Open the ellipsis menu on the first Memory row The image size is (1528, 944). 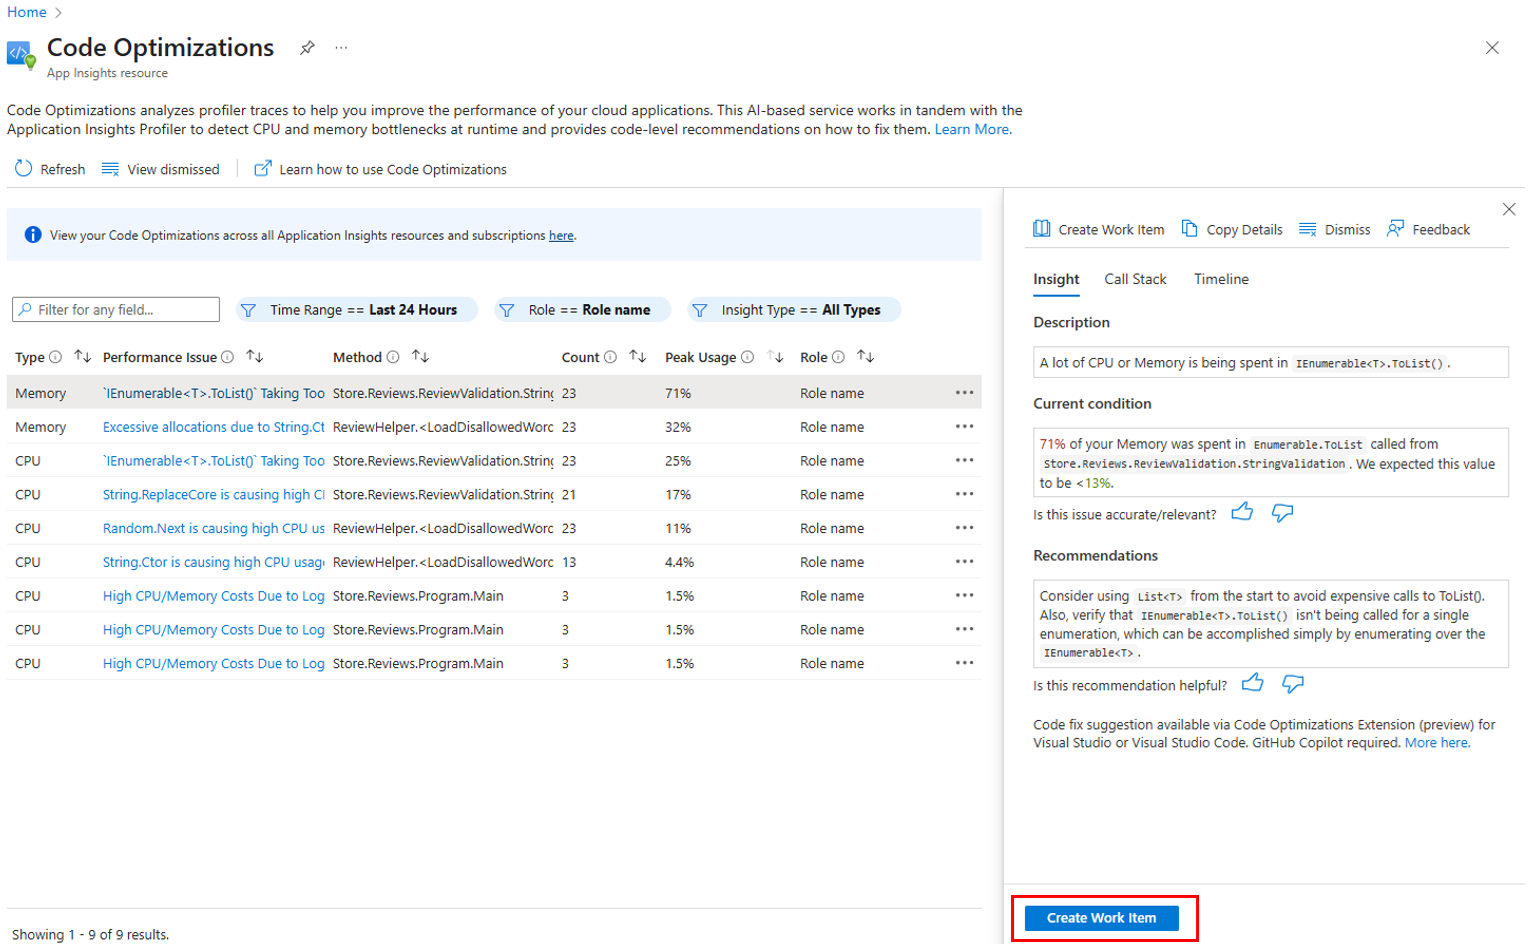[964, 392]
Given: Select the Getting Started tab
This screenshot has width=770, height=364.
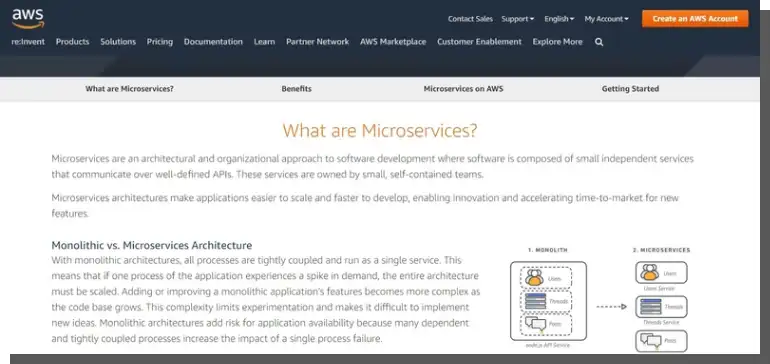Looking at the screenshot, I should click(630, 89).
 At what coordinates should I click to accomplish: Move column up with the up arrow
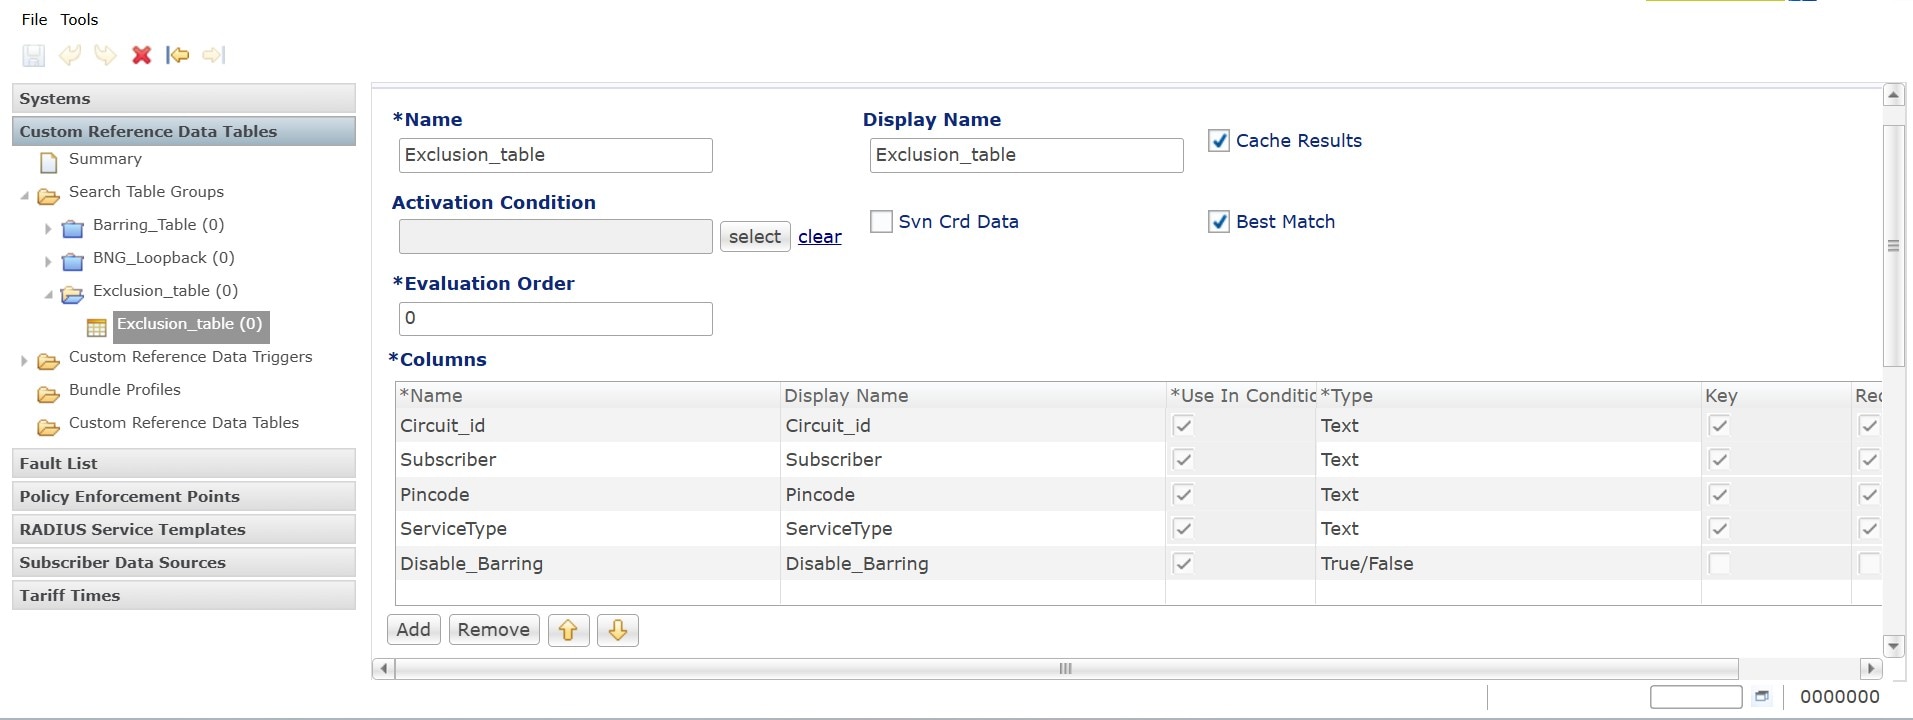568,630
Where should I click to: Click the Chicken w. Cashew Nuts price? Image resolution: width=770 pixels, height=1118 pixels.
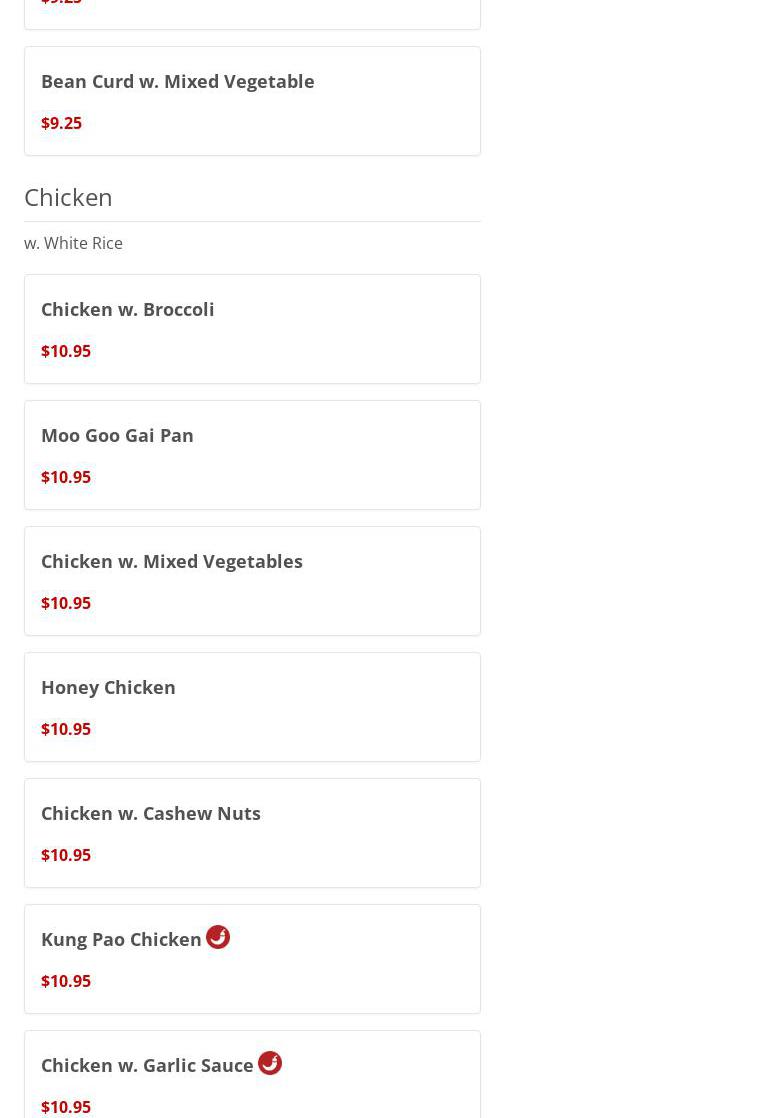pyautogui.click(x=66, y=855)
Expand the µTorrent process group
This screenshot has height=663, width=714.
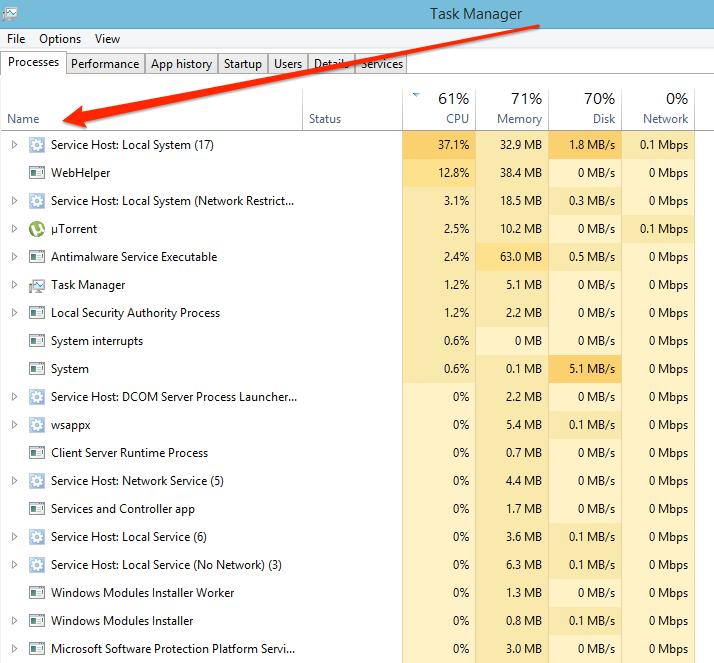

☆ ☆ ☆ ☆ ☆ ☆ ☆

* [WHAT TO WORK ON]: Repeat word for word, and nothing more, the lines between the line containing "At what coordinates" and the last line of the records above, inclusive, without pictures.

* [EXERCISE RESPONSE]:
 At what coordinates should I click to accomplish: Move column up with the up arrow
568,630
Where should I click to: Click the Chicken w. Cashew Nuts price? Image resolution: width=770 pixels, height=1118 pixels.
pyautogui.click(x=66, y=855)
Expand the µTorrent process group
This screenshot has height=663, width=714.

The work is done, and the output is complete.